例如,可以对 persons 表中的 name(varchar(16))字段 中 name 的前 5 个字符建立索引。
create index index_name on persons (name(5)) comment '前缀索引';
前缀索引是一种能使索引更小、更快的有效办法,但另一方面也有其缺点:MySQL 无法使用前缀索引做 ORDER BY 和 GROUP BY,也无法使用前缀索引做覆盖扫描。
后缀索引(suffix index)也有其用途( 例如,找到某个域名的所有电子邮件地址)。MySQL 原生并不支持反向索引,但是可以把字符串反转后存储,并基于此建立前缀索引。可以通过触发器来维护这种索引。

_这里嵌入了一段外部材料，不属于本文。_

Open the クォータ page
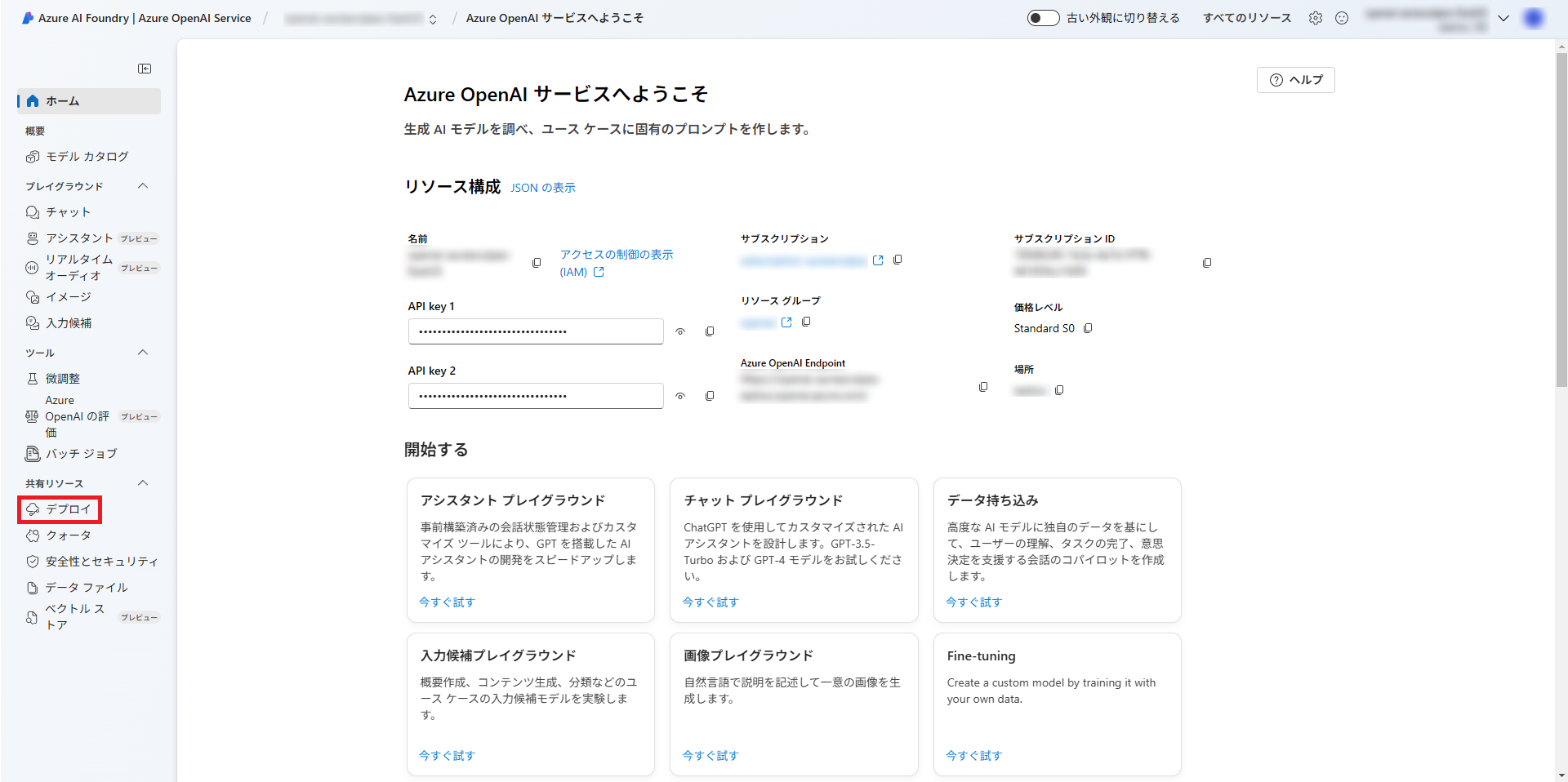Image resolution: width=1568 pixels, height=782 pixels. click(69, 535)
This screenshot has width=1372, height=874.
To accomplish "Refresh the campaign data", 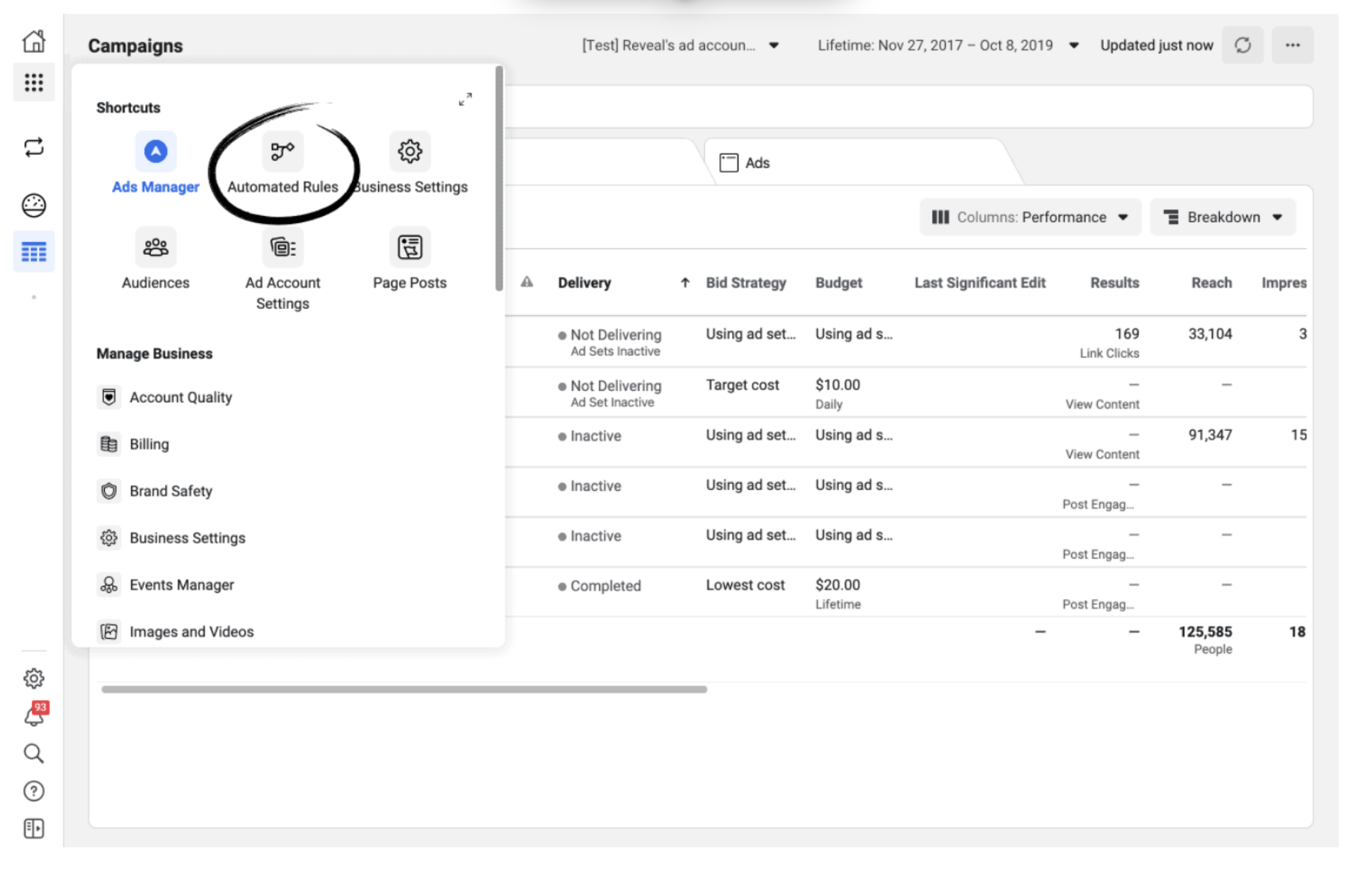I will point(1242,45).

全文索引是一种用于文本数据模糊查询的特殊索引,它基于倒排索引实现。在MySQL中,全文索引主要应用于MyISAM和InnoDB存储引擎。全文索引主要是为了检索大文本数据中的关键字的信息,是目前搜索引擎数据库使用的一种技术。Mysql5.6 之前只有 MYISAM 引擎支持全文索引,5.6 之后 InnoDB 也支持了全文索引。
只能在char、varchar、text 类型字段上才能使用。
对于大容量的数据表,生成全文索引是一个非常消耗时间非常消耗硬盘空间的做法。
CREATE FULLTEXT INDEX indexName ON tableName(columnName(columnLength))
alter table table_name add fulltext (`column` )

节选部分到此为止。